Stampede3: A Smaller HPC System That Will Get More Work Done

All of the major HPC centers of the world, whether they are funded by straight science or nuclear weapons management, have enough need and enough money to have two classes of supercomputers. They have a so-called capability-class machine, which stretches the performance envelope, and a capacity-class machine, which plays an eternal game of Tetris with hundreds or thousands of users who need to run much smaller jobs.

The Texas Advanced Computing Center at the University of Texas at Austin operates the flagship systems for the US National Science Foundation, and it is upgrading its capacity system and looking ahead to what its next capability system, code-named “Horizon,” might be.

In the summer of 2018, the NSF awarded a $60 million contract to Dell to work with Intel to build the $60 million “Frontera,” an all-CPU system that uses Intel’s “Cascade Lake” Xeon SP CPUs and Nvidia’s 100 GB/sec HDR InfiniBand interconnect in 8,008 nodes to deliver a peak 31.8 petaflops of performance at FP64 double precision. This is the largest academic supercomputer in the world, and it is widely expected that Horizon will be as well.

Dan Stanzione, associate vice president for research at UT and executive director of TACC, does not want to talk much about Frontera and not at all about Horizon today, but he does want to talk about the successor to Stampede2, the capacity-class machine in its fleet of systems that is used by thousands of researchers all over the world to run their HPC codes. Stampede3 will be a machine comprised of many different Intel CPUs across different generations, and in this sense it is a hybrid machine just like its predecessors, Stampede and Stampede2. However, Stampede3 will also have experimental nodes outfitted with “Ponte Vecchio” Max Series GPU accelerators, too, which is a first for the Stampede line of machines.

Stampede2 was expanded and upgraded over time with many different styles of compute, including nodes based on Intel’s “Knights Landing” Xeon Phi many-core processors, “Skylake” Xeon SP, and “Ice Lake” Xeon SP processors.
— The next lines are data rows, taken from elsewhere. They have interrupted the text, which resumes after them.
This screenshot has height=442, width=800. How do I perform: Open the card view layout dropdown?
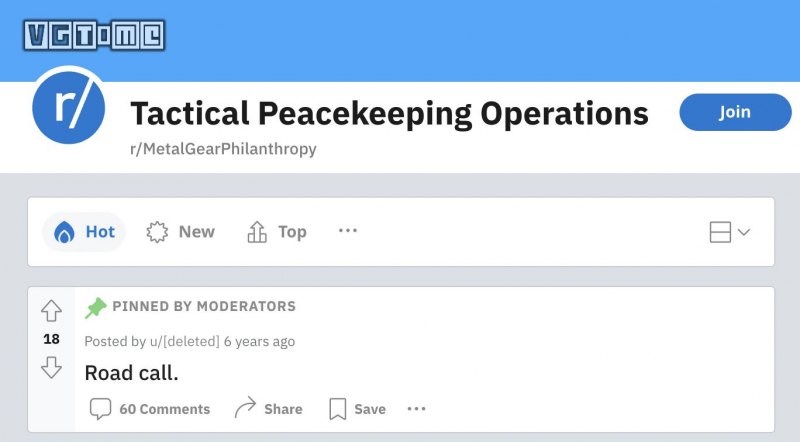pos(730,232)
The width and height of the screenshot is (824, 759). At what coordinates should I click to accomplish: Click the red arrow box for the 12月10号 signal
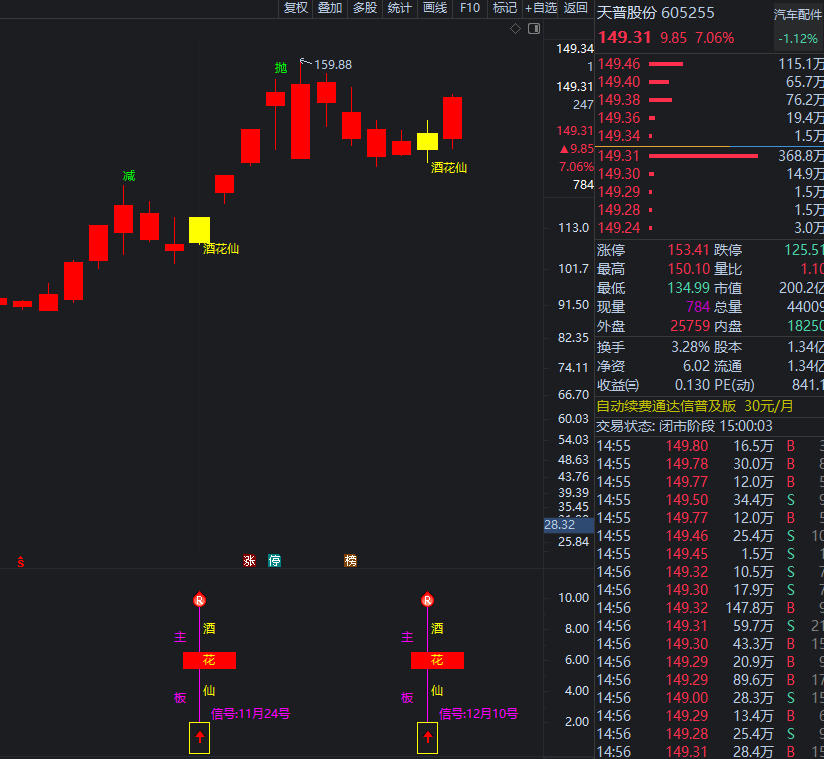[427, 738]
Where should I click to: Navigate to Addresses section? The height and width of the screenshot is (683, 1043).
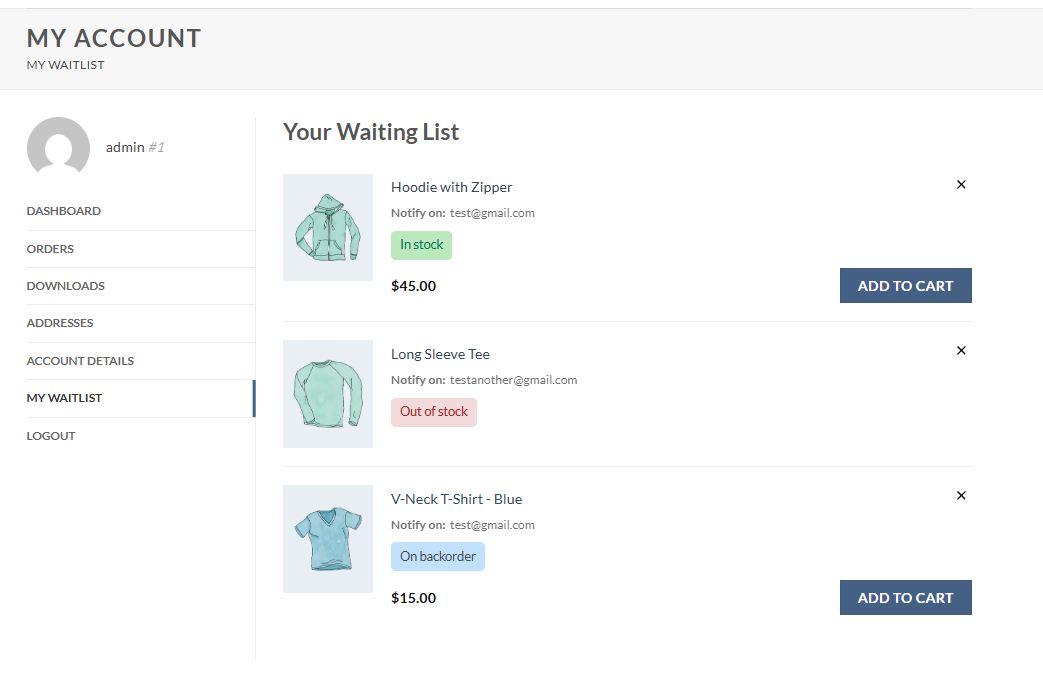coord(60,323)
The initial phases of the Stampede2 contract cost $30 million, and an additional $24 million award for operations and maintenance costs was added later as it was expanded in both capacity and time. The Xeon Phi processors were the first phase of Stampede2 to be installed in late 2016, with 4,200 single-socket nodes and a 100 Gb/sec Omni-Path interconnect from Intel lassoing them together to share work using MPI. A few months later in early 2017, 1,736 dual-socket Skylake nodes went in and the Omni-Path network was extended to corral them in. Stampede2 was expected to be sunsetted in September 2022, but in February last year the NSF decided to extend the life of Stampede2 by swapping out 448 of the Xeon Phi nodes and swapping in 224 nodes using the Ice Lake processors, which had more than 2X the performance and nearly 3X the memory of those Xeon Phi nodes. In its final instantiation, Stampede2 weighed in at 18.3 petaflops at FP64 precision across an aggregate of  367,024 cores.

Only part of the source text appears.